I did have this conversation with a friend, and some unexpected insights on feminism in the film led me to consider that there was a link between my profound emotional reaction and Sciamma’s female gaze. The female gaze, in general, means more than having a woman behind the camera, since female filmmakers can and do cater to the male gaze. Rather, it’s a disposition that respects women, their bodies, and the relationships of women to one another. I don’t necessarily look to the female gaze to shut my eyes to the objectifying male gaze. I want it to represent womanhood thoughtfully and authentically enough that it grants reprieve, while still ringing true to the uncomfortable reality of how women are viewed and treated by men. Sciamma achieves exactly this through her depiction of the artist-muse relationship between Marianne and Héloïse.
Set in eighteenth-century France, Portrait of a Lady on Fire is about a young woman named Héloïse (Adèle Haenel) who is betrothed to a Milanese nobleman but refuses to pose for the portrait that will be sent to him to authenticate her beauty; consequently, painter Marianne (Noémie Merlant) must observe Héloïse under the guise of acting as her walking companion to be able to paint the portrait in secret.
In Greek mythology, the muses were goddesses of science, literature, and the arts. They were certainly more knowledgeable than the men they inspired and were respected for it, but the perception of muses within Western culture couldn’t be more different. All of the iconic artist-muse couples follow a narrative in which the artist “discovers” his muse and unveils her to the world. (The dynamic of these popular representations is nearly always a male artist and a female muse.) Through this presentation, muses are made into products of the artists they inspire; they’re filtered through the male gaze, sexualized and commodified, and thrown into the deep end of public consumption.
Sciamma skillfully sets up her rendition of the artist-muse relationship, one closer to that of Greek mythology than the Western-washed version we know, by first ushering a takedown of the male gaze. In her initial attempt, Marianne finishes the portrait but fails to encapsulate Héloïse; it’s void of the intense, burning energy she carries and brings to her relationship with Marianne. “I didn’t know you were an art critic,” Marianne says in response to Héloïse’s criticism after the portrait, along with her true purpose for being there, is revealed. “I didn’t know you were a painter,” Héloïse rebutes. By constraining Héloïse to the role of a passive subject, Marianne unwittingly impresses the male gaze upon her, the portrait a vehicle for the consequences of such an imposition.

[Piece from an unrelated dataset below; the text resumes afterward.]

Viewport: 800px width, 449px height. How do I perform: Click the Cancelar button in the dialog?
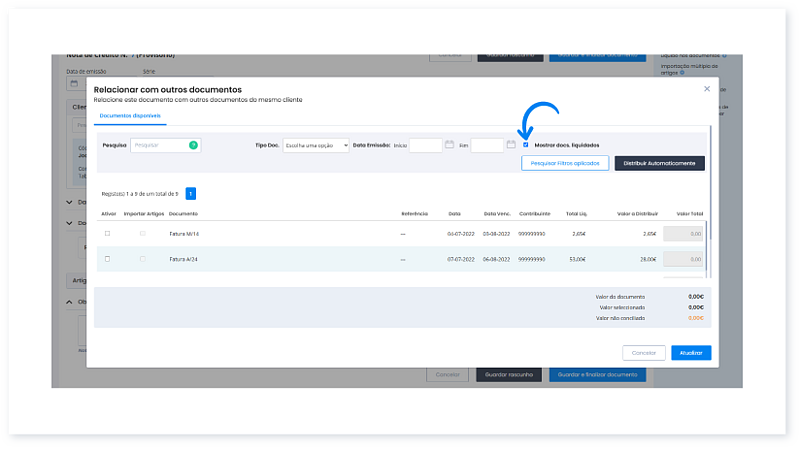tap(643, 352)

In an act of love, trust, and reverence, Héloïse agrees to pose for Marianne. As she sits atop a pedestal with her elbow propped, we’re reminded that she retains her agency: “When you don’t know what to say, you touch your forehead. When you lose control, you raise your eyebrows. And when you’re troubled, you breathe through your mouth.” Héloïse, it turns out, had been observing Marianne too, and extends her share of the reciprocal understanding necessary to the task of making great art. The female gaze, like the relationship of artists and muses, can’t work one-sided—it sees all women through the eyes of another. Hypothetically, if Marianne could watch Héloïse without an eventual reversal of roles, she would never truly get to know her.
In Portrait of a Lady on Fire, Sciamma thoughtfully wields the female gaze to accredit the muse’s contribution to the creative process. Perhaps the best part of my experience of the film was discovering that Sciamma and Haenel were longtime collaborators and former lovers, to learn that Sciamma’s gaze was not merely her own, but a collaboration born from a legacy of mutual respect between artist and muse.